No amount of temple-worship (our Sunday church services), in Jesus’ view, can remotely beat simply doing a good job of living well as a child of God would towards others. Jesus is telling his listeners that they all run the serious risk of irrelevant temple-worship (and today in churches) if they miss the depth dimension of worshiping God in words and liturgies that are proportionately matched by deeds outside the places of worship. True worship, Jesus teaches, is grounded in authentic living driven by the spirit of genuine freedom most clearly displayed in acts of heartfelt solidarity for the welfare of people in need of help. Truly a lay person – a carpenter from Nazareth – Jesus is hardly interested in being liturgically accurate in regards to the performance of prescribed religious rituals. What he wants, instead, is that we learn to value our fellow human beings, treating them with love and dignity, the same way we would want them to treat us.
Whenever Jesus talks about God desiring mercy not sacrifice (Hosea 6:6; Matthew 9:13), he goes way beyond what is considered legally due from one person to another in accordance with the justice of the legal provisions; rather, he is referring to the sort of justice that must be performed by us so long as we have the opportunity to do so, because we are children of our Father who is in heaven. Treat people well, simply because God wants us to do so. That much is clear. And yet, for too long, we have confused doing justice with doing charity. We need to re-align our hearts and minds to the idea that instead of doing what we call charity, we are merely doing basic justice owed to the suffering Poor. It is unjust that we have plenty when others are poverty-stricken. God wants justice, not mere charity, for the Poor. Tear ourselves away from egoistic living and have a heart for the suffering Poor. Justice requires it.
If, therefore, the superficially religious had Jesus’ harshest words reserved for them, then next in line for harsh treatment by Jesus were the very wealthy who neglected the Poor and needy. Wealth, like many things in life, is neutral. It is our attitude towards wealth that multiplies its effect, negatively or positively. So wealth hoarded by the well-off, marks his soul for shrinkage. In the story of the rich man and Lazarus (Luke 16:19-31), the wealthy man who went to hell had to beg for the beggar to bring relief to his posthumous suffering.

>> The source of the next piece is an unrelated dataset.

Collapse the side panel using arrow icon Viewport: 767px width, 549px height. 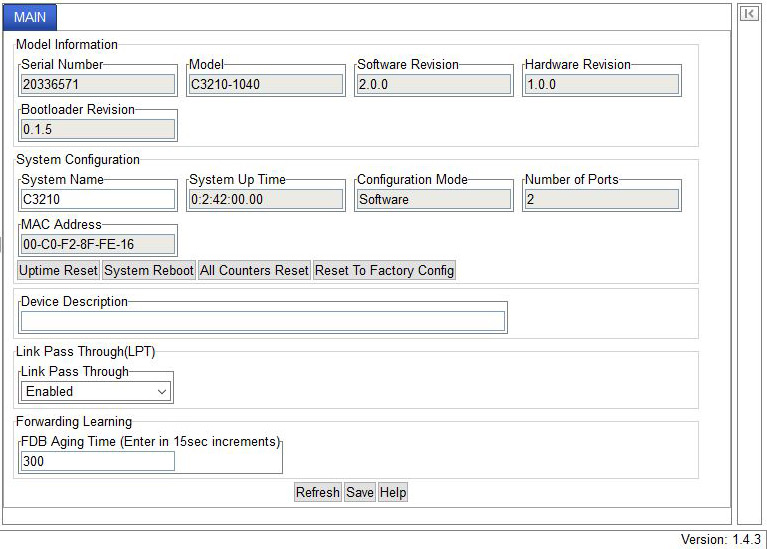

Anyone truly following the ethic in Jesus’ practice of religion would never really stay wealthy, but would give away a great deal of his possessions for humanitarian relief. The common good of the larger community overrides personal wealth. As he denounces social injustice and greed, therefore, Jesus calls on the wealthy and the powerful to use their privilege to benefit others.
In all this, what Jesus clearly wants is for us to know that God’s blessings and eternal judgment are not contingent upon adherence to things like Sabbath laws, or dietary laws, or even sexual norms, or any superficial faith-claims. Our final destiny, he intimates, shall depend on how well we attend to our fellow human beings, especially the Poor and needy in different aspects and circumstances of human life (Matthew 25).
We see in Pope Francis, a clear and consistent attempt to abide by Jesus’ wishes. Do we see any resemblance to Jesus in those leaders who rail against Pope Francis by speaking loudly about strict church doctrines and harsh church laws, but would not lift a finger to lessen the burden on people caught in difficult circumstances or so-called “irregular” relationships? To those who have emailed us or spoken to us about their concerns over some seemingly reputable church leaders taking Pope Francis to task on his pastoral approach, even accusing him of doctrinal heresy, we assure them that closely following Jesus of Nazareth portrayed in the Gospels, Pope Francis’ pastoral approach is love-based and not rule-based.